LISTED RECORDS:
━━━━━━━━━━
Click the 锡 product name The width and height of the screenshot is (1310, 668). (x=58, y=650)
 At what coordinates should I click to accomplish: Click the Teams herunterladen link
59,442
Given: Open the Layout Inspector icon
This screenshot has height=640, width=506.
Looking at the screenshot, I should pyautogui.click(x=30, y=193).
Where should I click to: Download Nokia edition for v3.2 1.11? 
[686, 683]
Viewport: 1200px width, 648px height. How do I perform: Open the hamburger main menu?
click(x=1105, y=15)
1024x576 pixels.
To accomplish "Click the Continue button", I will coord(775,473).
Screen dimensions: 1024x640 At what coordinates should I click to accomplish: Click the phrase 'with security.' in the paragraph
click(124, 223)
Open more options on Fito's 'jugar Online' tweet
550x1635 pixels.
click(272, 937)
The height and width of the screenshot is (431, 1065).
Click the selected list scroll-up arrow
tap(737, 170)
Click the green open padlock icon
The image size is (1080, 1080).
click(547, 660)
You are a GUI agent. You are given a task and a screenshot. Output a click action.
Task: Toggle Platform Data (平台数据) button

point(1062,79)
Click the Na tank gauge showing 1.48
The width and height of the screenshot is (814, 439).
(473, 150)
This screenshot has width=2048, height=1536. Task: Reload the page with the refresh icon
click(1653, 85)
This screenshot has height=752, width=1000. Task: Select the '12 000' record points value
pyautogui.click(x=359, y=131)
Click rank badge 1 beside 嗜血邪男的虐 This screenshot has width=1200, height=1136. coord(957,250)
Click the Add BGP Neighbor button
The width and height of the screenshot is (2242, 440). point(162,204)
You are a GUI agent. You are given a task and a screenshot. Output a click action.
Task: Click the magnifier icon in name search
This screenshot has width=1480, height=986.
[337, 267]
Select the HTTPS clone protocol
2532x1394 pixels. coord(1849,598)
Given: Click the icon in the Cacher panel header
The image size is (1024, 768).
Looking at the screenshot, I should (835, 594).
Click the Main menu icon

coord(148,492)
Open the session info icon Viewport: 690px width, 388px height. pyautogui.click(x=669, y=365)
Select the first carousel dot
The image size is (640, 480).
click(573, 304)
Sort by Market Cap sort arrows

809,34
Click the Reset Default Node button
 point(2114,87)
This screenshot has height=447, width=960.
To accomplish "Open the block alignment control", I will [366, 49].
━━━━━━━━━━
WHAT IS BEING ASKED:
Reproduce the data verbatim, covering the stretch from the line containing "The height and" through the line containing "click(1653, 85)".

OUTPUT FOR THIS EXERCISE:
The height and width of the screenshot is (431, 1065).
Click the selected list scroll-up arrow
tap(737, 170)
Click the green open padlock icon
The image size is (1080, 1080).
click(547, 660)
You are a GUI agent. You are given a task and a screenshot. Output a click action.
Task: Toggle Platform Data (平台数据) button

point(1062,79)
Click the Na tank gauge showing 1.48
The width and height of the screenshot is (814, 439).
(473, 150)
This screenshot has width=2048, height=1536. Task: Reload the page with the refresh icon
click(1653, 85)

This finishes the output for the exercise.